_Exercise brief_
Scan the data that follows and count the lines with the string "Viewport"; answer with the count alone.

[Stored data]
------------------------------------------------------------------------

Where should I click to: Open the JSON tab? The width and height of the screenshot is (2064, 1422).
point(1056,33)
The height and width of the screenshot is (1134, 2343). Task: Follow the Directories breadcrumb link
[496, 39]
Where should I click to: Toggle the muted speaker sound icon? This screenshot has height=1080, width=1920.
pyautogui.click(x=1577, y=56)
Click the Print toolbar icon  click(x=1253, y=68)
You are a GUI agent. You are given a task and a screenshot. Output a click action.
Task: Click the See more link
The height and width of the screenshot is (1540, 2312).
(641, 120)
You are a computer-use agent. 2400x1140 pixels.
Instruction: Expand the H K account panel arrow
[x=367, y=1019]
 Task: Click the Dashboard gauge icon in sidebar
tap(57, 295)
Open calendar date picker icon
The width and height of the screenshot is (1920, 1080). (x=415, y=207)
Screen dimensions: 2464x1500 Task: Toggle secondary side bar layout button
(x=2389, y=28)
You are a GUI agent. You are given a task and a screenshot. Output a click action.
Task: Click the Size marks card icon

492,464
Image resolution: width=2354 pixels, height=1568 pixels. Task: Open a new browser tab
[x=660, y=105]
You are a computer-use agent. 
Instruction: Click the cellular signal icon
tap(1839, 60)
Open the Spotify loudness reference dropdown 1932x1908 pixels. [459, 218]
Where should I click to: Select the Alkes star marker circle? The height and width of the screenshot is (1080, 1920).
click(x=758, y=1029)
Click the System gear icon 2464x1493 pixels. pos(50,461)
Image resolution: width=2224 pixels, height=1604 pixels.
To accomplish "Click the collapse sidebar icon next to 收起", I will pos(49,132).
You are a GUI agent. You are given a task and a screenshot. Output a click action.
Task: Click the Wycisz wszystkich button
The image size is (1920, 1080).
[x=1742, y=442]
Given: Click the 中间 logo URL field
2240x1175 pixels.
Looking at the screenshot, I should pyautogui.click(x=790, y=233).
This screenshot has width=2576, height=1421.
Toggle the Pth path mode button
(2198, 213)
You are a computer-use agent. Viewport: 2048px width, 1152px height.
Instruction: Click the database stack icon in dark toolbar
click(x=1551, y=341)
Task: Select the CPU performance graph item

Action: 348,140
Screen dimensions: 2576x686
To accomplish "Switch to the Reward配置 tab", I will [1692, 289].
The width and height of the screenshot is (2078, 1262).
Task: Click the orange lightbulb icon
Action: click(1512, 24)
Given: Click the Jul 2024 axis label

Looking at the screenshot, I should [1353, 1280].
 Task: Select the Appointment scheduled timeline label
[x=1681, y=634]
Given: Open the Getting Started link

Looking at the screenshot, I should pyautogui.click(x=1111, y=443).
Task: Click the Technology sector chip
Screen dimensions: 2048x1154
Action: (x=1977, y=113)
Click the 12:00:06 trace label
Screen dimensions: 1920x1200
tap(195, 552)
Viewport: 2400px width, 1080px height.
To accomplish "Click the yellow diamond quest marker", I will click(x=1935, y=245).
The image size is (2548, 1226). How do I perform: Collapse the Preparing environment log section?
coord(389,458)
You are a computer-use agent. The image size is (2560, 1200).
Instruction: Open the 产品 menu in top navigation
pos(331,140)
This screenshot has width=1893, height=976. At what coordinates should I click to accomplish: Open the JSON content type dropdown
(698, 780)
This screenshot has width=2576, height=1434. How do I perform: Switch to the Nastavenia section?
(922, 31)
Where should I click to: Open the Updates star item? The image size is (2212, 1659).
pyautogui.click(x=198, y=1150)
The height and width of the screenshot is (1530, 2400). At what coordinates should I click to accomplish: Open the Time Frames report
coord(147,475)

------------------------------------------------------------------------

_Solution_
2